Forest Whitaker encarnou o saxofonista Charlie Parker em
Legenda: Forest Whitaker encarnou o saxofonista Charlie Parker em "Bird". Trabalho levou Oscar de "Melhor Som" em 1989
Foto: Forest Whitaker encarnou o saxofonista Charlie Parker em "Bird". Trabalho levou Oscar de "Melhor Som" em 1989

Outras personalidades por detrás da câmera beberam do jazz enquanto assinatura e até influência no modo de contar uma história. Woody Allen e Clint Eastwood estão entre estes realizadores mais populares. Spike Lee entregou sua colaboração mais próxima do jazz em "Mais e Melhores Blues" (1990).

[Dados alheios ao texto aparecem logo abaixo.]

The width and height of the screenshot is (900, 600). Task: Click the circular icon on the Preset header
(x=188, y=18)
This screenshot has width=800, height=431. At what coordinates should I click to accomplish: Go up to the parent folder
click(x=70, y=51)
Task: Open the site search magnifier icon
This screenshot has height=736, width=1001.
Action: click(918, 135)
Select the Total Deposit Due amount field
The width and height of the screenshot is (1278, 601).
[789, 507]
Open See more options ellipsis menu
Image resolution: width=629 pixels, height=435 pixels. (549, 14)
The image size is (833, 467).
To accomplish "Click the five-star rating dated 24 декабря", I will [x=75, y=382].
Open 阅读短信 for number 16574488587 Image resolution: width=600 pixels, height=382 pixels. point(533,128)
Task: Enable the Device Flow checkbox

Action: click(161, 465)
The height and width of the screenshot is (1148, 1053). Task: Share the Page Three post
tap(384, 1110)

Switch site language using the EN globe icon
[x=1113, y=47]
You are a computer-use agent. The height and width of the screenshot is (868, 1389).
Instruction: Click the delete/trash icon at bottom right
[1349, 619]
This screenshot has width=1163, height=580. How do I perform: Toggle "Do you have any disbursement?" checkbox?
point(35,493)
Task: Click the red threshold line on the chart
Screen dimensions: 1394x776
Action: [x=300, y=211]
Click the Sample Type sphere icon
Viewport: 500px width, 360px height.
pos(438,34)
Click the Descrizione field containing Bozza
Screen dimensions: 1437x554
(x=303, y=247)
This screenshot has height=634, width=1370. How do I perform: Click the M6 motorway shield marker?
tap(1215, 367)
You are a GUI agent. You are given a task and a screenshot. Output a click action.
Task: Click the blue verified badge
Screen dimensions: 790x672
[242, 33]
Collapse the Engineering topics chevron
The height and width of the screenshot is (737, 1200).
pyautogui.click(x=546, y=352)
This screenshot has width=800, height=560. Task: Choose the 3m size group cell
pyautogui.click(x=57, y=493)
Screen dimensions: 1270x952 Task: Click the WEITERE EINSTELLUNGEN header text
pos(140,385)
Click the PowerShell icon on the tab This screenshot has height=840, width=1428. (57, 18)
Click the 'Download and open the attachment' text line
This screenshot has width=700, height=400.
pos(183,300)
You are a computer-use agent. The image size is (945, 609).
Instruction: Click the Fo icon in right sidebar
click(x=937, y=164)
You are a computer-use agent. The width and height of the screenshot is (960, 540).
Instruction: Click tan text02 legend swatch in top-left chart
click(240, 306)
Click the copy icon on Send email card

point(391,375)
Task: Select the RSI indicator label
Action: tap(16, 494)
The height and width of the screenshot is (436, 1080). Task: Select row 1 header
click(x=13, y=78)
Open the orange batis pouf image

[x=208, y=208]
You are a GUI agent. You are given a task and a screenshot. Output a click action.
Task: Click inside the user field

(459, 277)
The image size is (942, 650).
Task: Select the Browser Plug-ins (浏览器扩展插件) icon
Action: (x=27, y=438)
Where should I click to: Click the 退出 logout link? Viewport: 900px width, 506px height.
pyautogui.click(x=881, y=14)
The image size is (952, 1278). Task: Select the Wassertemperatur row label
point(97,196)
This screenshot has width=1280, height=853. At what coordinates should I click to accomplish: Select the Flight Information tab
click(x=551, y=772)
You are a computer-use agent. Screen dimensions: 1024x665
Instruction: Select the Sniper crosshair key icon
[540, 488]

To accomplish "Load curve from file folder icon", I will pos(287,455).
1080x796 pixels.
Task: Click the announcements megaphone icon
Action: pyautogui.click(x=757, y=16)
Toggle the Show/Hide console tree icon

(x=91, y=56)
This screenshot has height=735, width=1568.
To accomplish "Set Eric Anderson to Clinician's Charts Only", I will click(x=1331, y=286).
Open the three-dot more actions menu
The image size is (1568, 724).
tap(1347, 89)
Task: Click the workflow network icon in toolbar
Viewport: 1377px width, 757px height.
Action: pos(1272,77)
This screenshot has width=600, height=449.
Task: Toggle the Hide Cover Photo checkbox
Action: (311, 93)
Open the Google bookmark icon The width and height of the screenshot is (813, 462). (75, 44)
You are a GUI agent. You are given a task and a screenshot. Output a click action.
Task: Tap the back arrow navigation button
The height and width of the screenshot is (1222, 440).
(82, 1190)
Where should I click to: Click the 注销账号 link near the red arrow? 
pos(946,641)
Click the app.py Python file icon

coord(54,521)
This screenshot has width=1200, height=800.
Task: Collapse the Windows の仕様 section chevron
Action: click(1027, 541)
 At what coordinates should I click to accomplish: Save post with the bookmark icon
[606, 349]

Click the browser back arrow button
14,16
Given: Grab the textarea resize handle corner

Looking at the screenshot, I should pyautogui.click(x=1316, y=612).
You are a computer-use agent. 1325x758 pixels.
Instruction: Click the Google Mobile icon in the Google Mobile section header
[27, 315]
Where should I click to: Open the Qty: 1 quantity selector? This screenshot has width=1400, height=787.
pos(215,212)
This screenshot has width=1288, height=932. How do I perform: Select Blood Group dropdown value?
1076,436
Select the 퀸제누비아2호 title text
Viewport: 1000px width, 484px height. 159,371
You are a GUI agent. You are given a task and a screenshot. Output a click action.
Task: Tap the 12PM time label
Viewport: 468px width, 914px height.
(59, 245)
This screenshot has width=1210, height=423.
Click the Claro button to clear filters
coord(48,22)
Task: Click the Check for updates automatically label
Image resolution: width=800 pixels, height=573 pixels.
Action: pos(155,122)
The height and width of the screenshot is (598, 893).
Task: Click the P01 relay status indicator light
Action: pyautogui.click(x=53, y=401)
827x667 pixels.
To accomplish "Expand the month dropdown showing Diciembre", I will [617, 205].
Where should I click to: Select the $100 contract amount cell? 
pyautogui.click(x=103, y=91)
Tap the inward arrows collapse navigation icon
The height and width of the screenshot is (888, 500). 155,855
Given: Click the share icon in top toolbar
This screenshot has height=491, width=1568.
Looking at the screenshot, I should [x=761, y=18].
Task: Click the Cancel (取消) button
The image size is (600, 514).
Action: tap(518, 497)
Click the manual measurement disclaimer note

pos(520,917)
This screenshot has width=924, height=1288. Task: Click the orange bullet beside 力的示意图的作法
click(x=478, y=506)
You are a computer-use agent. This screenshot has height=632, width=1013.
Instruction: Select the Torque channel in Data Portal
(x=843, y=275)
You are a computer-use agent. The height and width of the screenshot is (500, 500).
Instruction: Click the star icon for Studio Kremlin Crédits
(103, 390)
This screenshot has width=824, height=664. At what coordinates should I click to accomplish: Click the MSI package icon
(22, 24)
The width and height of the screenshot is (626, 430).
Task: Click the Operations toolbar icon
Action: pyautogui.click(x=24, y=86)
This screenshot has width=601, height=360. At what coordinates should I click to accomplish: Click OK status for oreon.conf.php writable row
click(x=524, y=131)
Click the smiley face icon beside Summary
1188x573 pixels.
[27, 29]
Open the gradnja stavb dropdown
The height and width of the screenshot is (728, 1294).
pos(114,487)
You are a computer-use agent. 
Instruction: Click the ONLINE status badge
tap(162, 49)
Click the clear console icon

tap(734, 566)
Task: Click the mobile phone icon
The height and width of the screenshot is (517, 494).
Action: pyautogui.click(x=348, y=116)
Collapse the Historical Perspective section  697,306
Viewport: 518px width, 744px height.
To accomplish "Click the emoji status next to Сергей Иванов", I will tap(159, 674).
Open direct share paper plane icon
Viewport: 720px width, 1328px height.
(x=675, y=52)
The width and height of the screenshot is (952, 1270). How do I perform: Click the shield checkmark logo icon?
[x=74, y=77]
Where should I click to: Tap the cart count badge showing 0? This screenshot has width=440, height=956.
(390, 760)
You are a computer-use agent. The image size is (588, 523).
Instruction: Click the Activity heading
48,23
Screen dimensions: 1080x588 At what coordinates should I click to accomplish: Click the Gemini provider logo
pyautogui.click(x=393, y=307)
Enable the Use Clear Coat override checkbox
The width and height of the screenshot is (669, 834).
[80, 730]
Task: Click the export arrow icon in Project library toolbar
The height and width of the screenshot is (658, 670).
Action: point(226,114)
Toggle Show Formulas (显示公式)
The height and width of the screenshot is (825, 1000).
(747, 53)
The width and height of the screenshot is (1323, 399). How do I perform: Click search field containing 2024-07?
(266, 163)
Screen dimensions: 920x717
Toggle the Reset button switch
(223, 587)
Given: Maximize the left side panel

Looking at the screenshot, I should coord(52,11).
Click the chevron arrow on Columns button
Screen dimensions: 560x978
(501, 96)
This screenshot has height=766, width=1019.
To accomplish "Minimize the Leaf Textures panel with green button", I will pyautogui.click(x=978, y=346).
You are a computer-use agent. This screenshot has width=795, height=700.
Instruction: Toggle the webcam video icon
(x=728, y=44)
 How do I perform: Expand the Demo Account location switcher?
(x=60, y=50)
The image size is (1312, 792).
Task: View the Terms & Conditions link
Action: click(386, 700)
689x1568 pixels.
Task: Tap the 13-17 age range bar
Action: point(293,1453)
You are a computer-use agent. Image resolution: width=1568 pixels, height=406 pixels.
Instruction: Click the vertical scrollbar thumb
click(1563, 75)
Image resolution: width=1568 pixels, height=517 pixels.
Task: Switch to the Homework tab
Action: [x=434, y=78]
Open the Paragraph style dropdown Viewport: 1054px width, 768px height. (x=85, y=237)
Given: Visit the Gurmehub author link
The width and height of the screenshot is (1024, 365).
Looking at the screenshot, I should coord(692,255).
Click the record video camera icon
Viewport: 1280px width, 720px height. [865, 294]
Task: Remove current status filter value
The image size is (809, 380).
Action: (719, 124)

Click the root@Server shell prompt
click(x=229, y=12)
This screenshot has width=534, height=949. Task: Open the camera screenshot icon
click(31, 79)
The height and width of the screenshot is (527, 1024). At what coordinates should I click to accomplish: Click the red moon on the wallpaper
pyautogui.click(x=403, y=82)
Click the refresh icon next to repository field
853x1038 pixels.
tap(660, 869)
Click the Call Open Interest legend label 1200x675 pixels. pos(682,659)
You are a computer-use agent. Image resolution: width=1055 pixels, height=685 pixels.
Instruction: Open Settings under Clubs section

Da nova safra, quem aparenta nutrir o mesmo pendor (sem a mesma desenvoltura) é Damien Chazelle. Dois trabalhos do jovem diretor brilharam em premiações recentes do Oscar. É dele "Whiplash: Em Busca da Perfeição" (2014) e "La La Land: Cantando Estações" (2016). 

'Soul' na disputa 

No debate contemporâneo da representatividade negra na sétima arte, "Soul" segue junto a outras produções guiadas por cineastas afro-americanos. "Amor de Sylvie" é escrito e dirigido por Eugene Ashe. Narra as escolhas de uma balconista de loja de discos (Tessa Thompson) apaixonada por um saxofonista (Nnamdi Asomugha). 

Chadwick Boseman e Viola Davis em 'A Voz Suprema do Blues'
Legenda: Chadwick Boseman é um dos destaques em 'A Voz Suprema do Blues'
Foto: divulgação

Dessa leva, "A Voz Suprema do Blues" (2020) é peça significativa por adentrar a dura realidade dos músicos de jazz nos anos 1920. Temos um cenário de exploração por parte das gravadoras. Viola Davis é pura explosão na pele da cantora Ma Rainey (1886-1939) e não está só na excelência de atuação. Temos Chadwick Boseman (1976-2020) em sua última contribuição com o cinema.

Com produção de Denzel Washington, a trilha é do saxofonista Branford Marsalis. Em "Soul", a Pixar trouxe o pianista Jon Batiste para o cargo de diretor musical. Dentre os méritos da obra, certamente estão as cenas da banda nos clubes, capazes de passar uma verdadeira sensação de autenticidade. Mesmo não sendo tema principal da animação, o jazz ecoa enquanto metáfora à vida. Nada mais comovente.